§ SOURCE EXTRACT:
----
From the Asa Wright Nature Centre, Trinidad, Kenn writes: Birding in Trinidad is turning out to be even more fun than I’d expected.
I started reading about Trinidad -- and about the Asa Wright Nature Centre -- when I was just a kid. The center was established in 1967, making it one of the first nature centers anywhere in the tropics, and I first heard about it as a place that people would go for their introduction to tropical birds. But I had my tropical-bird intro in Mexico, since (as a penniless teenager) I could hitch-hike to the border and then take the cheap buses south. Later, when I ventured deeper into the tropics, I went to Peru and Ecuador and Venezuela, not to Trinidad. Working as a professional leader of birding tours, it made more sense for me to take groups to Venezuela (with a total bird list of over 1400 species) than to the island of Trinidad, just off the Venezuelan coast (with a total bird list of fewer than 500 species). So even though I knew Trinidad was famous for birding, I had already seen virtually all the bird species possible on that island nation, and I just hadn’t gotten around to visiting.
----
§ DATA ROWS:
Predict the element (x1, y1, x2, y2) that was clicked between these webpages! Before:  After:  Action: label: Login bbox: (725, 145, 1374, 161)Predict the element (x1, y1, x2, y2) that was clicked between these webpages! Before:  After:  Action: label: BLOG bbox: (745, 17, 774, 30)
----
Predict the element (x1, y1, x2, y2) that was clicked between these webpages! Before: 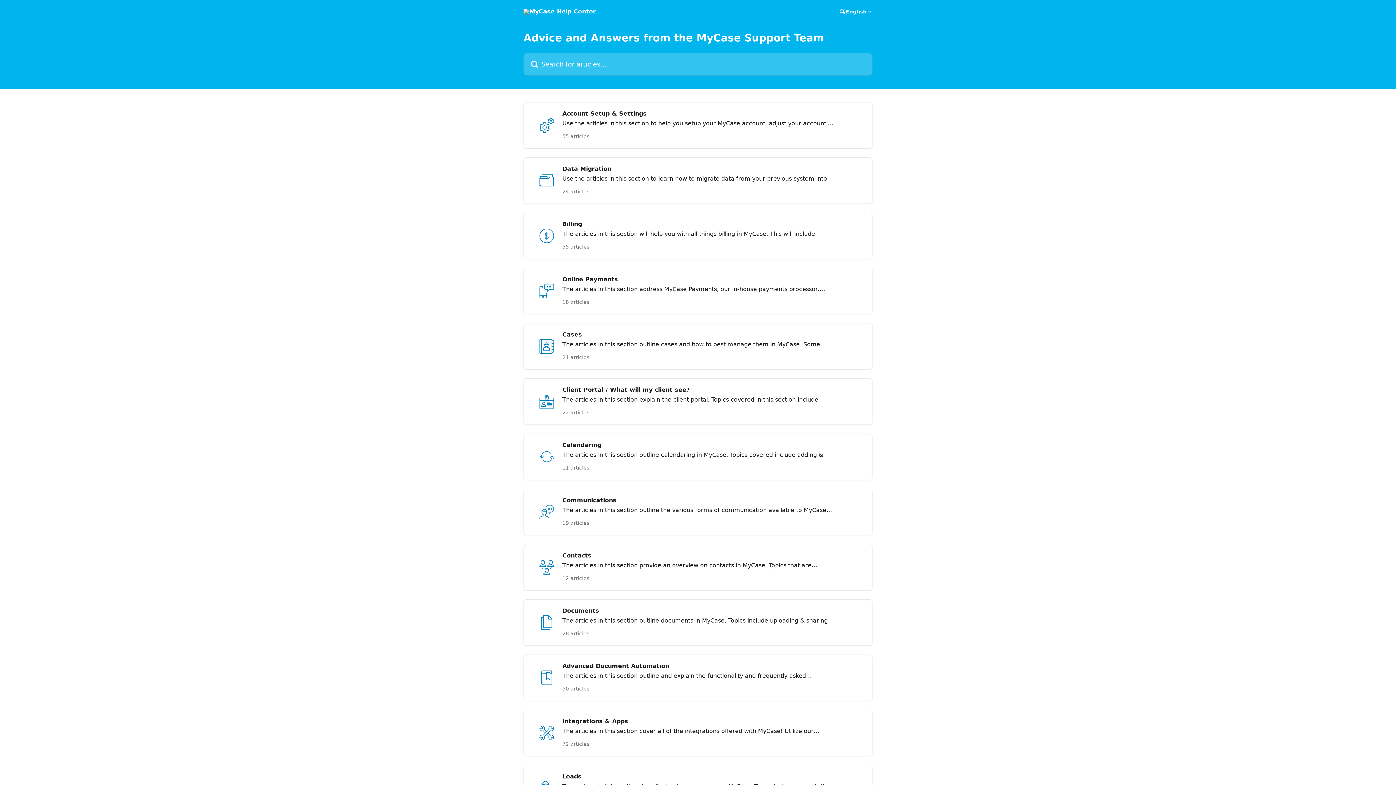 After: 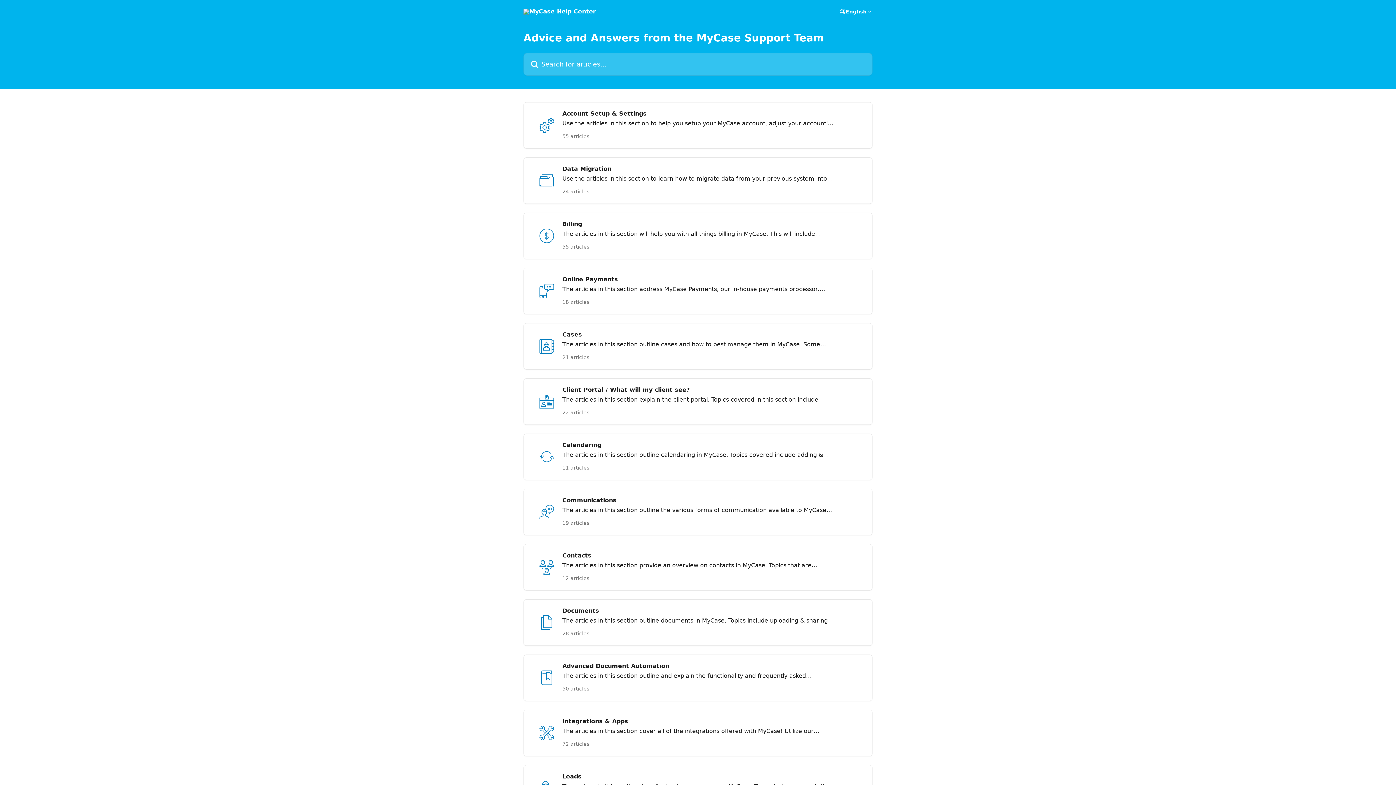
----
§ EXERCISE REQUIREMENTS:
In the text on birding in Trinidad, what year was the Asa Wright Nature Centre established?

§ ANSWER:
1967